Re^3: top ten things every Perl hacker should know
by thor (Priest) on Mar 16, 2006 at 00:59 UTC
    Not this shit again...:(

    thor

    The only easy day was yesterday

      Though I've seen a lot of low-quality "Perl" books, I've never seen a high quality "PERL" one. It's worth remembering.

      Cheers,
      Ovid

      New address of my CGI Course.

        ++, [id://Ovid]. This is so far the best reason I've heard for not spelling PERL.

      No, not that again. There's a big difference between saying it's important to know Perl is not PERL if you're going to participate in the Perl community and saying I wouldn't hire someone for not knowing Perl is not PERL. I suspect I'd be less likely to hire someone that called it PERL on a resume, but not because of the capitalization — it's probably the case that the qualities I'd look for in a candidate would match up with the likelihood of knowing that Perl is not an acronym, though.
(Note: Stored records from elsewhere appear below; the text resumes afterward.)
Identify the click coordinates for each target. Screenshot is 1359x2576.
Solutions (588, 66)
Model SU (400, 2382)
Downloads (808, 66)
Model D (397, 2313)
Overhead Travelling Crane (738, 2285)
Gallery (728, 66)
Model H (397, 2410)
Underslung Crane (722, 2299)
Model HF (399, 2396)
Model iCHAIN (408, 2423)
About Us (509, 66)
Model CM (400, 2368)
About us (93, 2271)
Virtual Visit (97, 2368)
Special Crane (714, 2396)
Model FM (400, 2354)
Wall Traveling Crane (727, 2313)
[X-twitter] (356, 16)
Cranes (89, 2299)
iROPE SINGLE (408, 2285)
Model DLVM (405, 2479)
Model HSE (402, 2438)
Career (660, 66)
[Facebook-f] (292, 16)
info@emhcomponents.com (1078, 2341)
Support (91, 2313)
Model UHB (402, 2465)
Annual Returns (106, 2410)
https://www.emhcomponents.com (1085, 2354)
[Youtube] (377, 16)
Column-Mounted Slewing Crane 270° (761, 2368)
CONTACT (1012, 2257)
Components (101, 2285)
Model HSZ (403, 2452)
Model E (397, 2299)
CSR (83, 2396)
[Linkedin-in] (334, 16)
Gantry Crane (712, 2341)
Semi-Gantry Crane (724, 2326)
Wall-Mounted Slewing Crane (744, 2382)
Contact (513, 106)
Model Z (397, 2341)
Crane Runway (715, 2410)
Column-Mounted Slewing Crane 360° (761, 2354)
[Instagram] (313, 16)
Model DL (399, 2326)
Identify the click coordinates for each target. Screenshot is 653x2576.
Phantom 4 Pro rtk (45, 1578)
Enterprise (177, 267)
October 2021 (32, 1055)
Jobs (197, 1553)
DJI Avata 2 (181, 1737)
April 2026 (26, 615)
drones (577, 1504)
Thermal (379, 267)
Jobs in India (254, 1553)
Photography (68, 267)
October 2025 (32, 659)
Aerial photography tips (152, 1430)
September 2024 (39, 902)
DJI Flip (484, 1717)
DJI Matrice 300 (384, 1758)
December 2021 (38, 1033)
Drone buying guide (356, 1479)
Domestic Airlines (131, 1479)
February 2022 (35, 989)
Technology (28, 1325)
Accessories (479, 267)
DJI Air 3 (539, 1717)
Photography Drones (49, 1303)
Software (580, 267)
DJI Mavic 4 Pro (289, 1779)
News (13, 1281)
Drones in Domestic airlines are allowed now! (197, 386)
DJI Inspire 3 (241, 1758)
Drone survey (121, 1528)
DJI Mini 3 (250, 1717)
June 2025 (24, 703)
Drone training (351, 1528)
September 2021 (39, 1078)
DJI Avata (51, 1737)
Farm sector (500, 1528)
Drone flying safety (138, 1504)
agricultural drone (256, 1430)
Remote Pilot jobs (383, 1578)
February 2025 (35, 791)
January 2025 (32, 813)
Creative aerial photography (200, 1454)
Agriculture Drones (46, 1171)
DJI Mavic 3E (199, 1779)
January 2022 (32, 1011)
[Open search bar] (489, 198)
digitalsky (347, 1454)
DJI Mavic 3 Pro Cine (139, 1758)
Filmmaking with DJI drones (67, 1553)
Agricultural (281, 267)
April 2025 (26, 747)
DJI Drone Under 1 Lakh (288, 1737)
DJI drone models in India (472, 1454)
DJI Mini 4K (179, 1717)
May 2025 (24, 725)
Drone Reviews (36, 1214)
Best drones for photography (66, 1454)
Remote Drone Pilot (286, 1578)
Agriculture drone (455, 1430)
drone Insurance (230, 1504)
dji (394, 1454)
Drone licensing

      In other words, I wouldn't mark you down for not knowing it's properly Perl instead of PERL, but I have a sneaking suspicion that calling it PERL is more likely to be accompanied by a lack of qualities I'd like (such as involvement in open source development communities).

      In any case, the point of this is that it's something people should know to get along in the Perl community, not an indictment of people who don't know them. Everybody starts out ignorant: knowledge and wisdom come with (not necessarily formal) education and experience.

      print substr("Just another Perl hacker", 0, -2);
      - apotheon
      CopyWrite Chad Perrin

        Remember that a lot of CVs that you get from agents will have been mangled beyond all recognition by the agent. That a CV from an agent says PERL doesn't say a thing about the candidate.

        That's why, as a candidate, I usually take my own copies of my CV to interviews, to replace the broken one the agent has given them.